Preventative + Mitigatory
Endpoint Detection & Response (EDR) has two core features: the first is next-generation antivirus that prevents malicious activity from running on endpoints, a fundamental prevention control. But EDR also supports incident response efforts, allowing cyber response teams to quickly react to malicious behavior and extinguish attacker access. Endpoint protection is a great example of a control that plays both preventative and mitigatory roles.
Mitigatory Lean
Privileged Access Management (PAM) tools command accounts that have elevated privileges in your IT environment, preventing account abuse and poor internal password hygiene. While PAM can prevent an attacker from establishing a foothold (de-facto prevention), the primary use case is limiting the blast radius of a successful attack by preventing privilege escalation and, often, lateral movement.
Mitigatory
Backups allow organizations to quickly recover from a destructive event like a ransomware attack. Immutable backups can be one of the most significant cost savers during an incident, as they can eliminate the need for ransom payments and protracted recovery efforts. While backups are indisputably an elementary control for any security program, they are a wholly mitigatory control.

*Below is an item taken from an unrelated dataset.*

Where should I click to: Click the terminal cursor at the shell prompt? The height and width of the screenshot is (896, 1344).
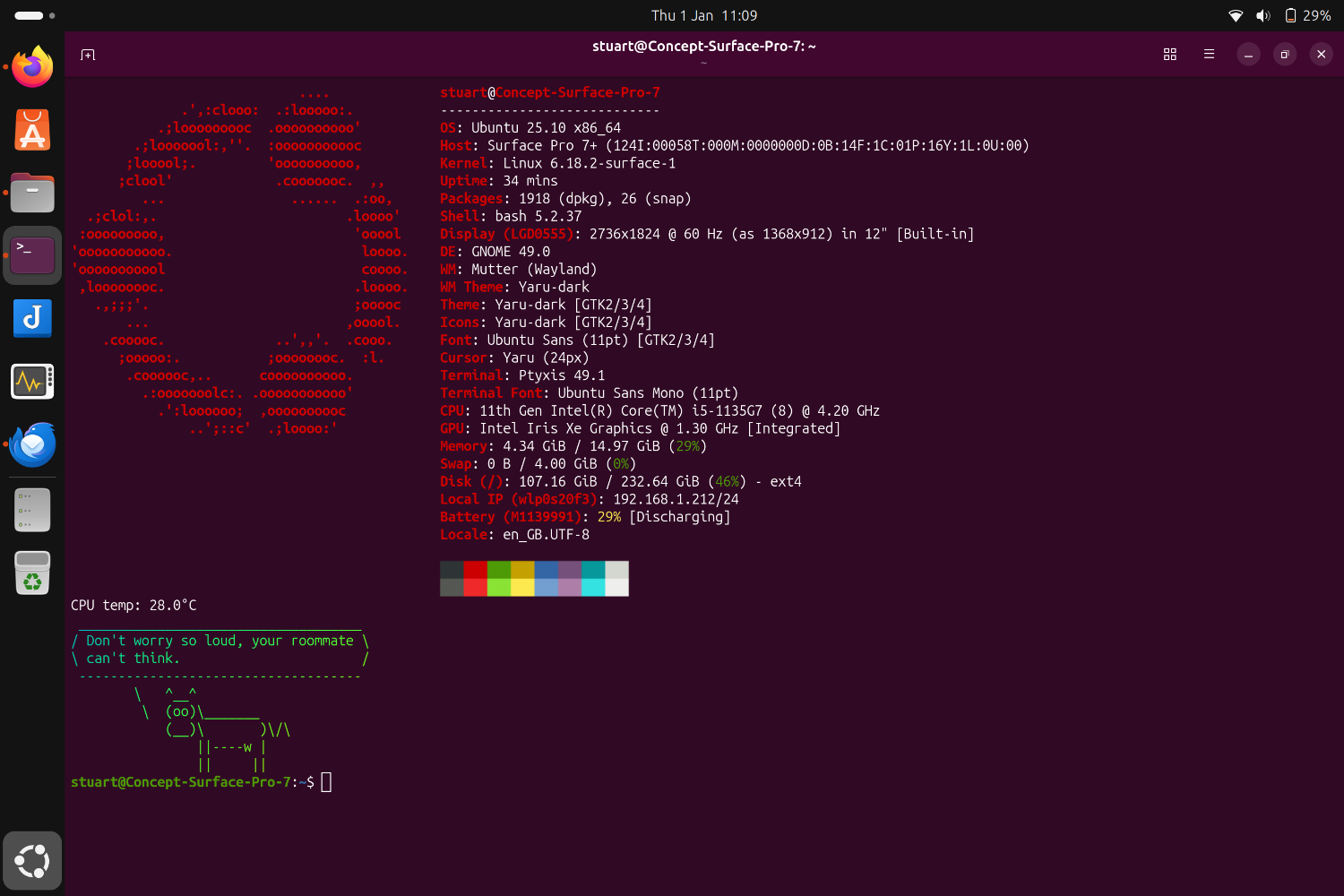coord(326,781)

No control discussion is complete without emphasizing the importance of robust implementation and adoption. Almost no cyber control is “set it and forget it”, and poor deployments give false confidence that can be worse than missing the control altogether. As a for-instance, almost all our incident response clients have some sort of backup system, but nearly 60% of those backups are unusable during the incident due to incomplete collections or poor defense of the backup system itself. Do not let legacy products or complacency undermine the effectiveness of your risk investments.
True cyber resilience demands a defense-in-depth strategy with a combination of preventative and mitigatory controls. Organizations that focus on implementing a holistic approach tailored to their specific needs instead of a one-size-fits-all solution can significantly reduce the frequency and costs associated with cyber incidents.
Planning isn’t passive! We recommend building a thoughtful roadmap with several phases to be sure your cybersecurity program has the breadth and depth to stand resilient in the face of today’s threats.